Patrick J. Ducharme
Presented on behalf of the L.S.U.C.’s C.L.E. Program Series
The Six Minute Criminal Lawyer on April 2, 2011, Toronto, Ontario.
Getting Tough on Crime: The Amendments to the Criminal Code of Canada
Pre-Sentence Custody The Truth in Sentencing Act has amended the Criminal Code to limit the credit a judge may give to an offender upon sentencing for any time spent in pre-sentence custody. Section 719 of the Criminal Code provides that in determining a sentence to be imposed a Court may take into
account time spent in pre-sentence custody but the Court shall limit the credit for that time to a maximum of one day for each day spent in custody. However, if and only if, the circumstances justify it, a judge may allow for a maximum of one and one-half days for each day spent in pre-sentence custody. A court is required to give reasons for this credit. This is never the case where the offender was detained because of a criminal record or breach of bail conditions.
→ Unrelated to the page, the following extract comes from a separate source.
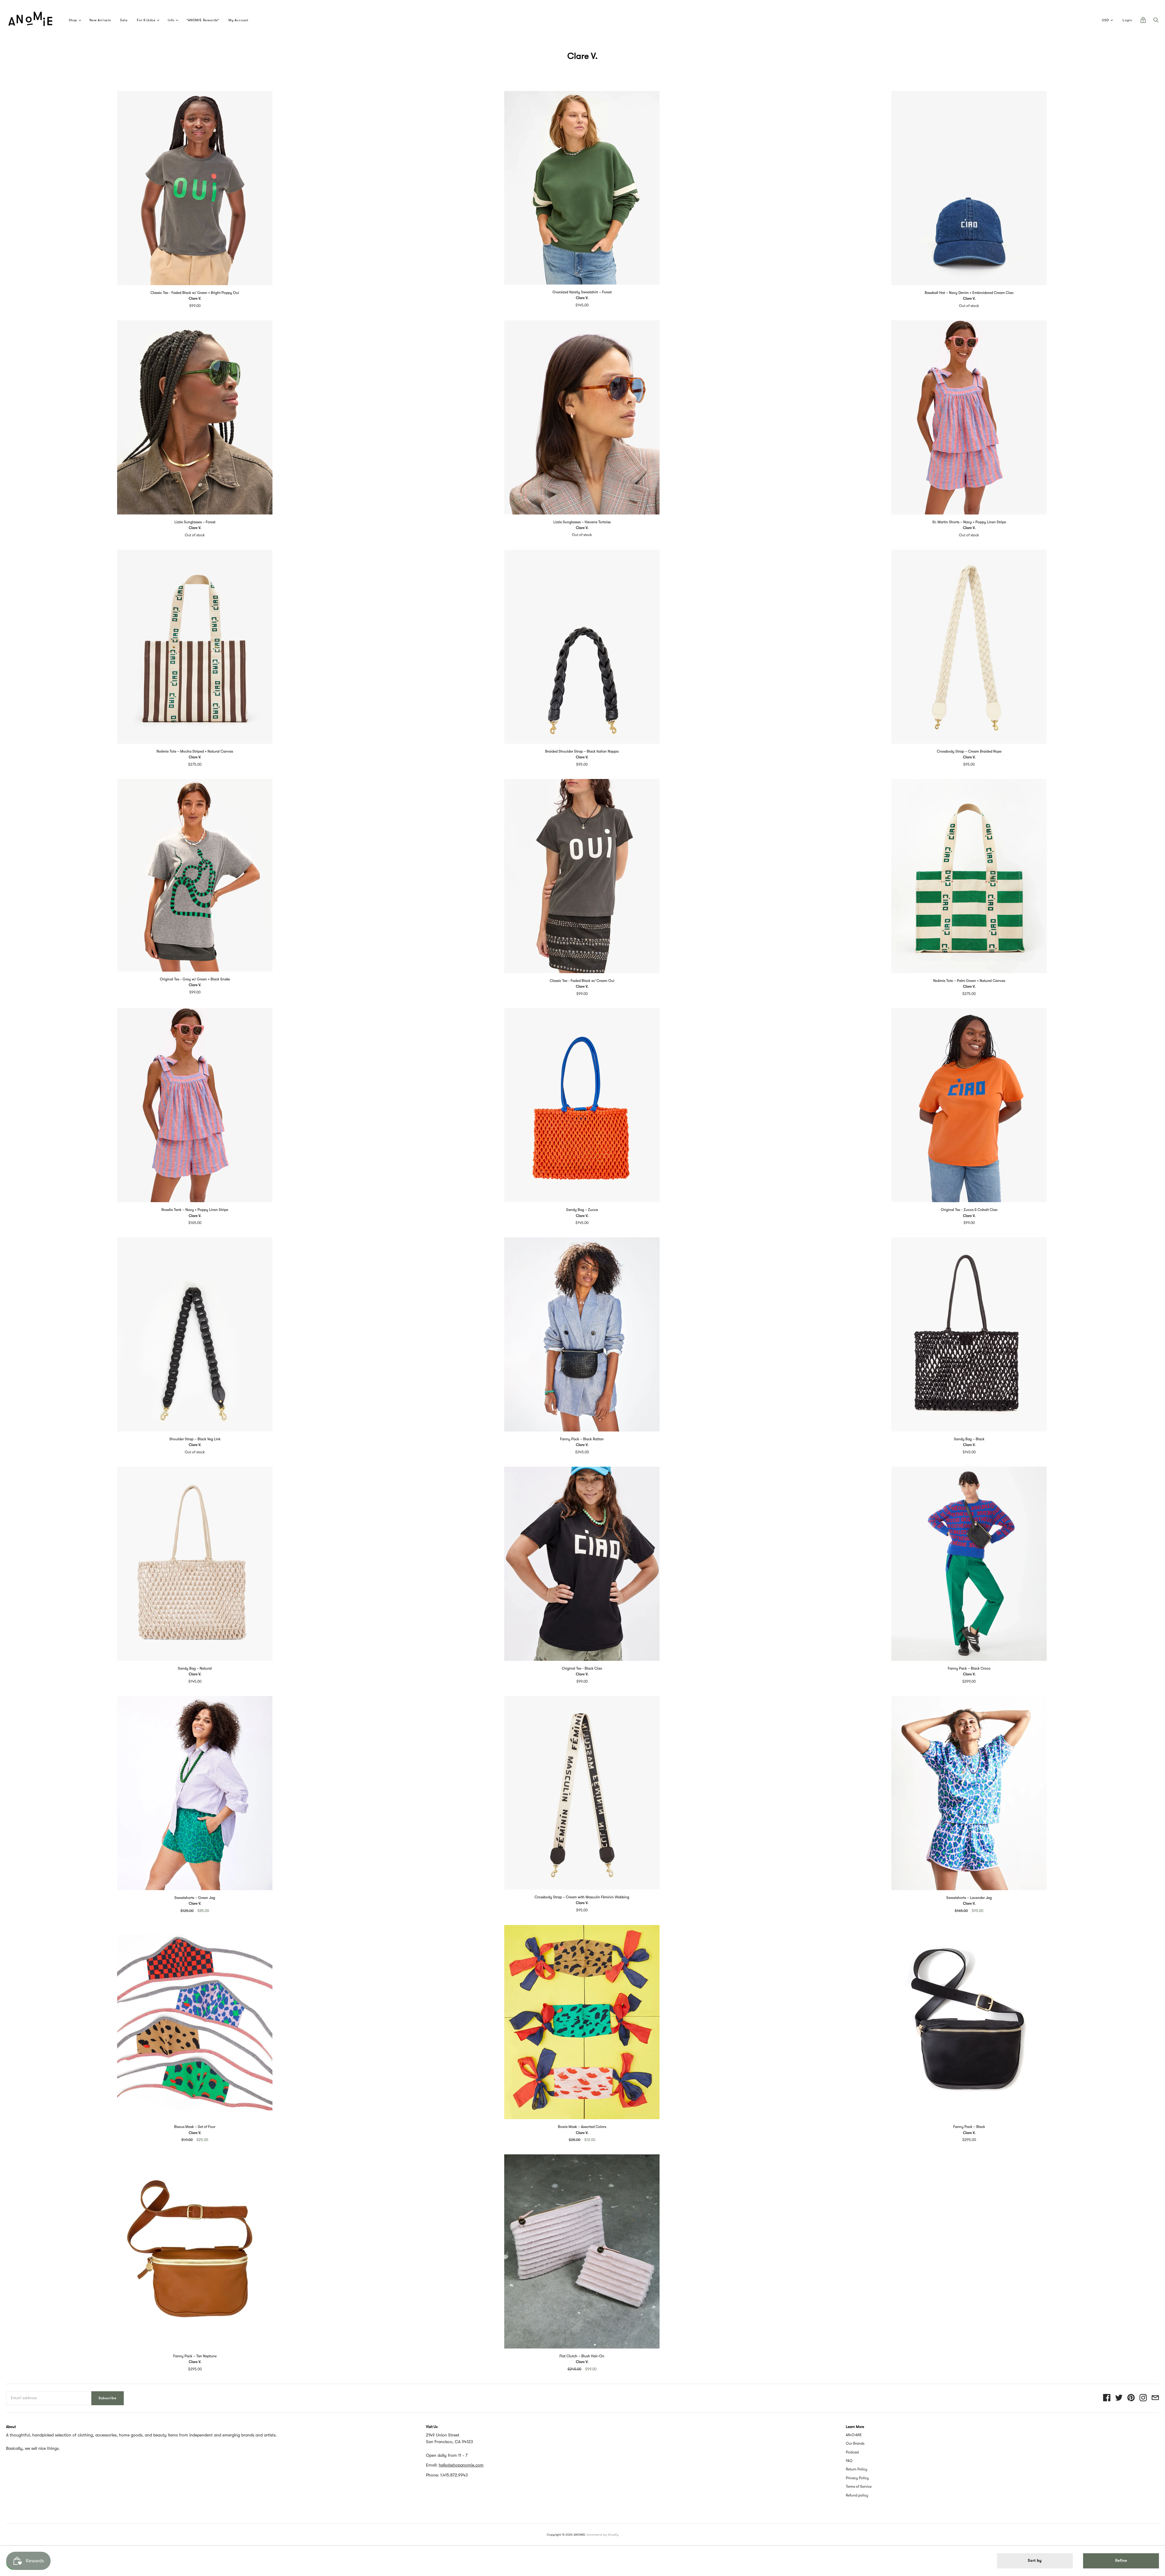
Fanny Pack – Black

In R. v. Johnson, the Honourable Melvyn Green of the Ontario Court of Justice recently held that subsections 719 (3) and (3.1) of the Criminal Code, as amended by the Truth in Sentencing Act, are not unconstitutional and do not offend the Charter. However, he was satisfied that subsection 719 (3.1), which stipulates that, “if circumstances justify,” the ratio of 1:1 can be evaluated instead as 1.5:1, empowers the sentencing judge to grant enhanced custody credit where warranted, and where reasons are enunciated.